Studio album by Martine McCutcheon
- Released: 2 December 2002
- Genre: Pop
- Length: 54:21
- Label: EMI Music Distribution

Martine McCutcheon chronology
| Wishing (2000) | Musicality (2002) | Lost and Found (2017) |

= Musicality (album) =

Musicality is the third solo album from English actress-singer Martine McCutcheon. It was released by EMI Music Distribution on 2 December 2002. The album features covers of songs from McCutcheon's favourite musicals, including Mamma Mia! and Les Misérables. It debuted and peaked at number 55 on the UK Albums Chart and was certified silver by the British Phonographic Industry (BPI).

== Critical reception ==

AllMusic editor John Lucas rated the album one and a half out of five stars. He wrote that "McCutcheon clearly has a great fondness for the material here, and she has a big, expressive voice, but unfortunately the pedestrian arrangements on this album render it another dull and unsatisfying effort. Also, the choice of material ranges from predictable to bizarre. Some bright spots save the record from being a complete waste of time." Nick Reynolds from BBC Music found that Musicality was "frustrating". He felt that it was "refreshing to see Martine McCutcheon tackling Broadway standards and songs from the shows. She has professed her love of Barbra Streisand and Liza Minnelli, and must be applauded for having the courage to tackle this material [...] but the selection of songs is patchy, poorly sequenced and does not always play to Martine's strengths."

Professional ratings
Review scores
| Source | Rating |
| AllMusic | Star Half star |

==Commercial performance==
Musicality debuted and peaked at number 55 on the UK Albums Chart.

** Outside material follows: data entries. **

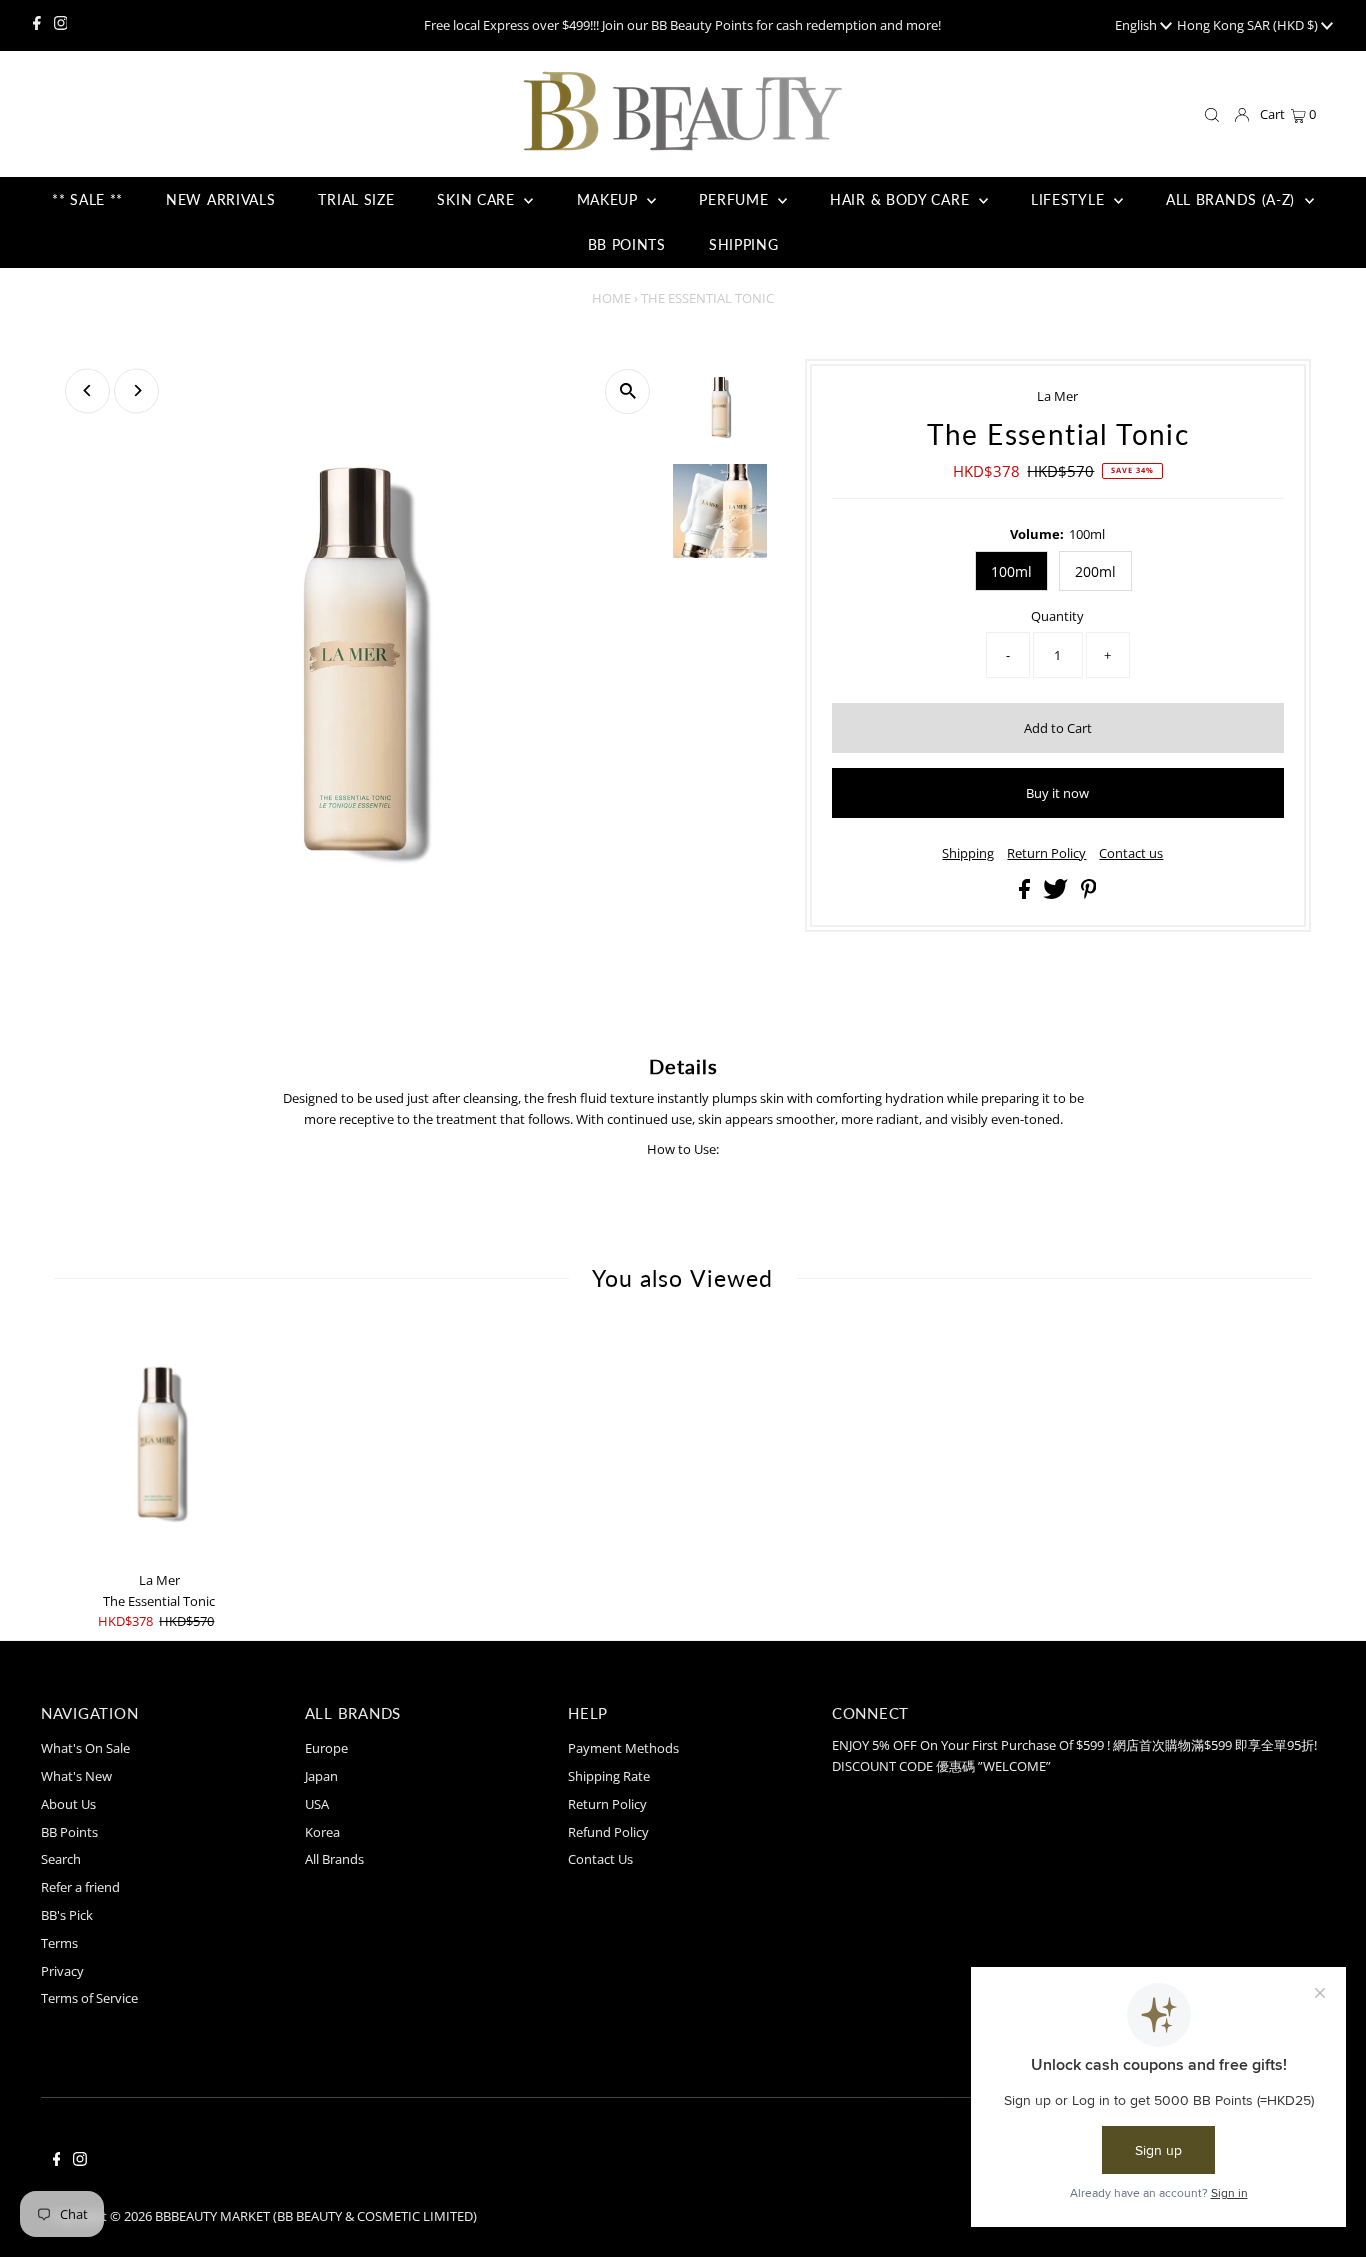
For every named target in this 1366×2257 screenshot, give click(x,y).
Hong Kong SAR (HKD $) (1249, 25)
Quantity (1057, 616)
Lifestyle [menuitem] (1070, 199)
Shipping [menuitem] (744, 244)
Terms (59, 1943)
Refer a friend (80, 1887)
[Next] (136, 390)
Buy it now (1057, 793)
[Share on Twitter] (1057, 894)
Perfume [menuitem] (736, 199)
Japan (321, 1776)
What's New (76, 1776)
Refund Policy (608, 1832)
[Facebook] (37, 25)
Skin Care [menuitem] (478, 199)
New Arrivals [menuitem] (220, 199)
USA (317, 1804)
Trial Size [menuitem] (356, 199)
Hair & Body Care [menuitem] (902, 199)
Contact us (1131, 853)
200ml (1095, 571)
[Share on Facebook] (1026, 894)
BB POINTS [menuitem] (627, 244)
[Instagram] (61, 25)
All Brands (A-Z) (1233, 199)
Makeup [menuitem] (610, 199)
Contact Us (600, 1859)
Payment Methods (623, 1748)
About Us (68, 1804)
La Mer (1057, 396)
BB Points (69, 1832)
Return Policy (1046, 853)
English (1137, 25)
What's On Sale (85, 1748)
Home (611, 298)
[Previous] (87, 390)
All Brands (334, 1859)
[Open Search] (1212, 115)
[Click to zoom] (627, 391)
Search (61, 1859)
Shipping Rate (609, 1776)
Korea (322, 1832)
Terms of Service (89, 1998)
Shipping (968, 853)
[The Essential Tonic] (159, 1443)
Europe (326, 1748)
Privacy (62, 1971)
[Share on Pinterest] (1089, 894)
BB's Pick (67, 1915)
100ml (1011, 571)
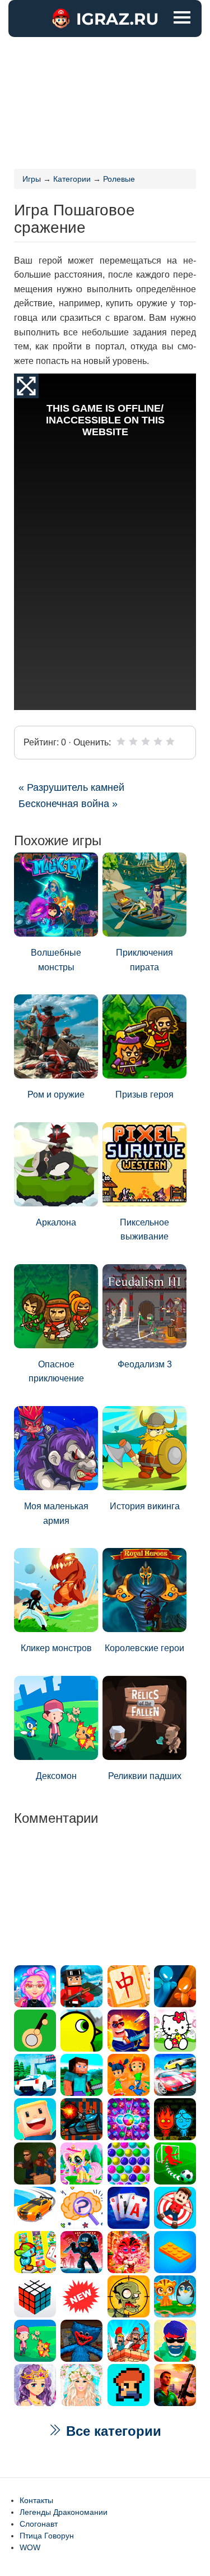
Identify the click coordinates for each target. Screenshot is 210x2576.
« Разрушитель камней (71, 787)
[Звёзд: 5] (170, 741)
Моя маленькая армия (56, 1513)
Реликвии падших (144, 1776)
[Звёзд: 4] (158, 741)
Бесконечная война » (68, 803)
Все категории (111, 2431)
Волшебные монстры (56, 960)
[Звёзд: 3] (145, 741)
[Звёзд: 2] (133, 741)
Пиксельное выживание (144, 1230)
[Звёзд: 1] (121, 741)
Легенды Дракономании (64, 2512)
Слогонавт (39, 2523)
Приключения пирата (144, 960)
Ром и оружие (56, 1094)
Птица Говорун (47, 2535)
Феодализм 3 (145, 1364)
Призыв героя (144, 1094)
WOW (30, 2547)
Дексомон (56, 1776)
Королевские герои (144, 1648)
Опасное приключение (56, 1372)
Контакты (36, 2500)
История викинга (145, 1506)
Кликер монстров (56, 1648)
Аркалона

On 6 December 2002, it was certified silver by the British Phonographic Industry (BPI).

==Track listing==
1. "Maybe This Time" – from Cabaret
2. "Zing Went the Strings of My Heart" – from Listen Darling
3. "White Christmas" – from Holiday Inn
4. "I Dreamed a Dream" – from Les Misérables
5. "The Lady Is a Tramp" – from Babes in Arms
6. "Diamonds Are a Girl's Best Friend" – from Gentlemen Prefer Blondes
7. "Don't Rain on My Parade" – from Funny Girl
8. "Out Here on My Own" – from Fame
9. "What I Did for Love" – from A Chorus Line
10. "There Are Worse Things I Could Do" – from Grease
11. "The Winner Takes It All" – from Mamma Mia!
12. "Can You Feel the Love Tonight" – from The Lion King
13. "Wouldn't It Be Luverely" – from My Fair Lady
14. "Wishing You Were Somehow Here Again" – from The Phantom of the Opera
15. "The Man That Got Away" – from A Star Is Born
16. "Nobody Does It Like Me" – from See-Saw

==Charts==

Weekly performance for Musicality
| Chart (2002) | Peak position |
|---|---|
| Scottish Albums (OCC) | 58 |
| UK Albums (OCC) | 55 |

==Certifications==

Certifications for Musicality
| Region | Certification | Certified units/sales |
| United Kingdom (BPI) | Silver | 60,000^{^} |
^{^} Shipments figures based on certification alone.